Pixel coordinate grounding data
== Segment start ==

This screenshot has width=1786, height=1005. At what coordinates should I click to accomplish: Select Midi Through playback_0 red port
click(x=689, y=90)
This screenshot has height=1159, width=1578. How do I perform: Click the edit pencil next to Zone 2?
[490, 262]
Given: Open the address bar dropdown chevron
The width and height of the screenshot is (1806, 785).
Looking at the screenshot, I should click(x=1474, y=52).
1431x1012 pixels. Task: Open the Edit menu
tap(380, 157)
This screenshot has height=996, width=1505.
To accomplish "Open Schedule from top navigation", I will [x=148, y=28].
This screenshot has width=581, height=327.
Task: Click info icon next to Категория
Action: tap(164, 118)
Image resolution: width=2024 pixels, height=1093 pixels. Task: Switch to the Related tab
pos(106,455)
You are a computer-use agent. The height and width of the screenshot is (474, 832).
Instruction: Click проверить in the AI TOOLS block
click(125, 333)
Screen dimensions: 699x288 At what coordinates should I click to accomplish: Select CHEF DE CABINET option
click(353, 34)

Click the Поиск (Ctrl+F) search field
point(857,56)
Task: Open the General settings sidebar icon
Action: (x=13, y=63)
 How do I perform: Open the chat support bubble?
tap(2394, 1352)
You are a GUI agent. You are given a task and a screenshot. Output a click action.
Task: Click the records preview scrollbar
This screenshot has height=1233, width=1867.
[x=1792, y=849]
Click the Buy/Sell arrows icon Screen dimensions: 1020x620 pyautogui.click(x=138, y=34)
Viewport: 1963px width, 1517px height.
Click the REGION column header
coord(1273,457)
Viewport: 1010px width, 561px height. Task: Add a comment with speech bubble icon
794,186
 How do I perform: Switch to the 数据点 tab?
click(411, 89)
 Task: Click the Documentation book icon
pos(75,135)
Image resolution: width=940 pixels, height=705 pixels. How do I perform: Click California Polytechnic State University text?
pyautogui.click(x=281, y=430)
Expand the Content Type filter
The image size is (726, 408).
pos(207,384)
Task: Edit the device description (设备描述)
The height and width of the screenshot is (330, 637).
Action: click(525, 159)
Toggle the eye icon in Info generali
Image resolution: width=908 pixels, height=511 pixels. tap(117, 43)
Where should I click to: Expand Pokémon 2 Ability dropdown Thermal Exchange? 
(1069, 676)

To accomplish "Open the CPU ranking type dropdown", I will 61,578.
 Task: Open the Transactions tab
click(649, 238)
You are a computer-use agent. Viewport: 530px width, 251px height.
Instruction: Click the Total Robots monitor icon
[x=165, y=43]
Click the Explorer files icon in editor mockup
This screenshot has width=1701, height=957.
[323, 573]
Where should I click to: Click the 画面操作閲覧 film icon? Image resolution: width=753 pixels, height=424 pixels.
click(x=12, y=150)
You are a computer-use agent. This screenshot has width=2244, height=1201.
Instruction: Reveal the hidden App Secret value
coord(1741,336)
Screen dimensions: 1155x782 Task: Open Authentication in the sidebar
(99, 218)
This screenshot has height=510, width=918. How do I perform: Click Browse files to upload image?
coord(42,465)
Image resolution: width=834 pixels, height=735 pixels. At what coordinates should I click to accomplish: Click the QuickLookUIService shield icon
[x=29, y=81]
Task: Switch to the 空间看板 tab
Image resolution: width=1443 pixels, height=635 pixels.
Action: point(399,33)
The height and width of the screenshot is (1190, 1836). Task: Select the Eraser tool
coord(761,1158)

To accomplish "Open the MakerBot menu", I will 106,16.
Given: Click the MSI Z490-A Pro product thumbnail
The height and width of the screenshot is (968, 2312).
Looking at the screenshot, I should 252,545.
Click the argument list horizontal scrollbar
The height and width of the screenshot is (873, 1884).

== Segment end ==

Wherever a line in the entries holds "agent", copy that line.

### EXERCISE SOLUTION
You are a computer-use agent. The height and width of the screenshot is (474, 832).
You are a GUI agent. You are given a task and a screenshot. Output a click action.
You are a computer-use agent. Viewport: 530px width, 251px height.
You are a computer-use agent. This screenshot has width=2244, height=1201.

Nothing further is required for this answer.